Example where left and right differ

Consider

$$
h(x) =
\begin{cases}
1, & x < 0, \\
2, & x \ge 0.
\end{cases}
$$

At $x = 0$:

From the left ($x < 0$): $h(x) = 1$, so $\lim_{x \to 0^-} h(x) = 1$.
From the right ($x > 0$): $h(x) = 2$, so $\lim_{x \to 0^+} h(x) = 2$.

Because $1 \ne 2$, the (two-sided) limit $\lim_{x \to 0} h(x)$ does not exist.

This type of behavior is called a “jump.” The graph would look like a horizontal line at height 1 to the left of 0, and a horizontal line at height 2 to the right, with a jump at $x=0$.

Ways to explore limits

At this level, you’ll mainly use three complementary approaches to understand limits:

Tables of values:
Choose values of $x$ that get closer and closer to $a$, and see what $f(x)$ seems to be approaching.
Graphs:
Look at the graph of $y = f(x)$ and see what $y$-value the graph approaches as $x$ approaches $a$ along the curve.
Algebraic simplification:
Sometimes an expression can be simplified so that the limit can be found by direct substitution into a simpler function (as in the “hole” example above).

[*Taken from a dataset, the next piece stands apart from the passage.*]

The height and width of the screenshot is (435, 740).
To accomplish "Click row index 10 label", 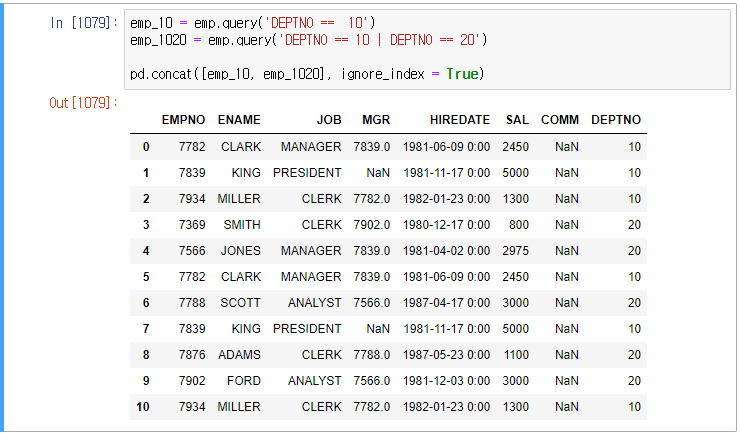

More advanced techniques and rules (like special limit laws and algebraic tricks for harder expressions) will appear in later chapters on formal limits.

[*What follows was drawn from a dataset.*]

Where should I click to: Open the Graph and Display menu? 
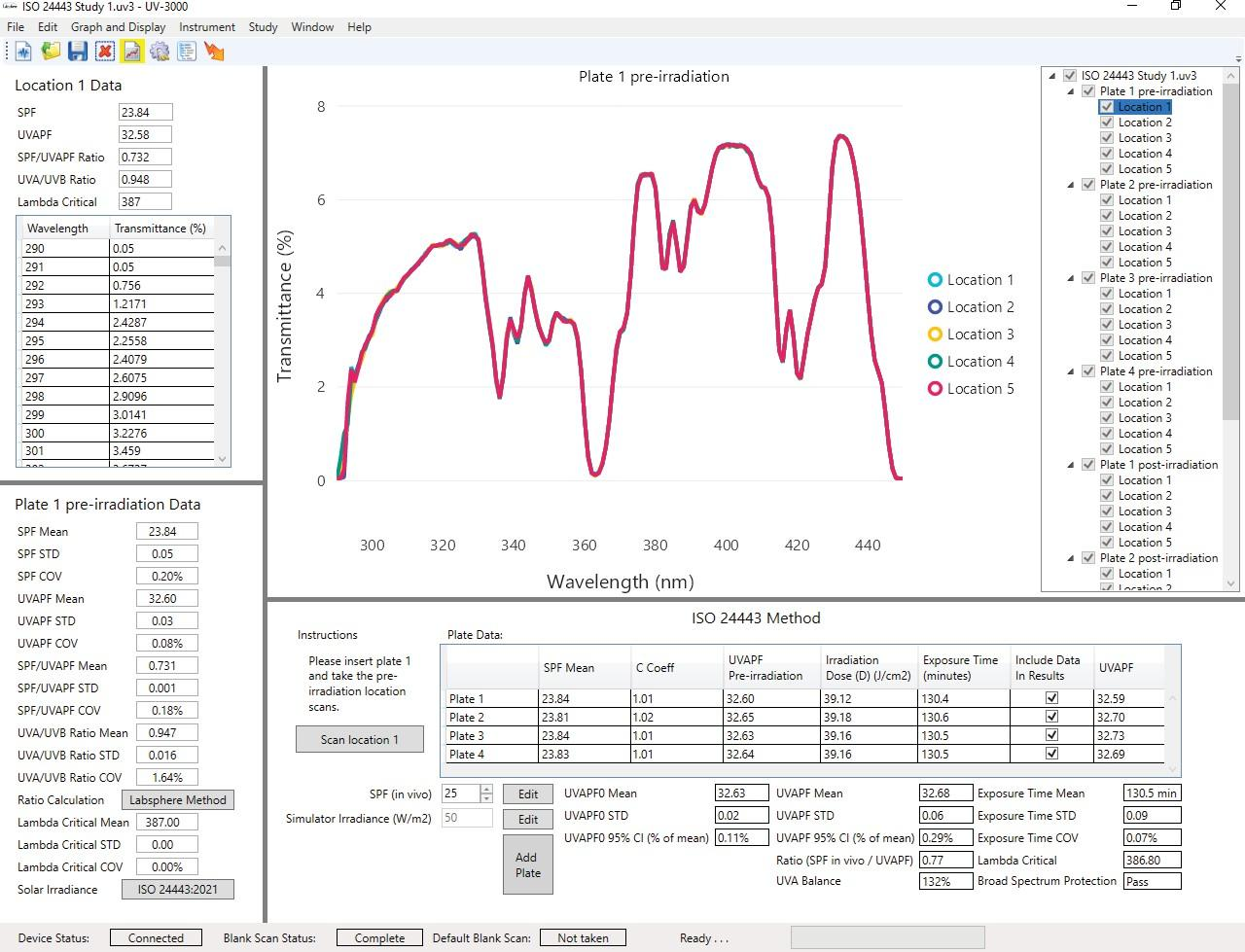pyautogui.click(x=118, y=27)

When a limit does not exist (intuitively)

There are several ways a limit can fail to exist at a point $x=a$. Intuitively, this may happen when:

The function “jumps” to a different value depending on side (as in the piecewise example).
The function grows without bound (shoots off to infinity).
The function oscillates wildly without settling down near a single number.

In this chapter, it is enough to recognize that:

If there is no single number that the function values get closer to as $x$ gets closer to $a$, we say the limit at $a$ does not exist.

Summary

A limit describes what value a function’s outputs are approaching as the inputs get closer and closer to some number.
$\lim_{x \to a} f(x) = L$ means that when $x$ is near $a$, $f(x)$ is near $L$.
The limit depends on behavior near $x = a$, not necessarily the function’s value at $x = a$ itself.
One-sided limits allow us to look at behavior from the left or from the right.
The (two-sided) limit exists only if the left-hand and right-hand limits match.
Limits are the foundation for defining derivatives and integrals in calculus, making them a central idea in precalculus and beyond.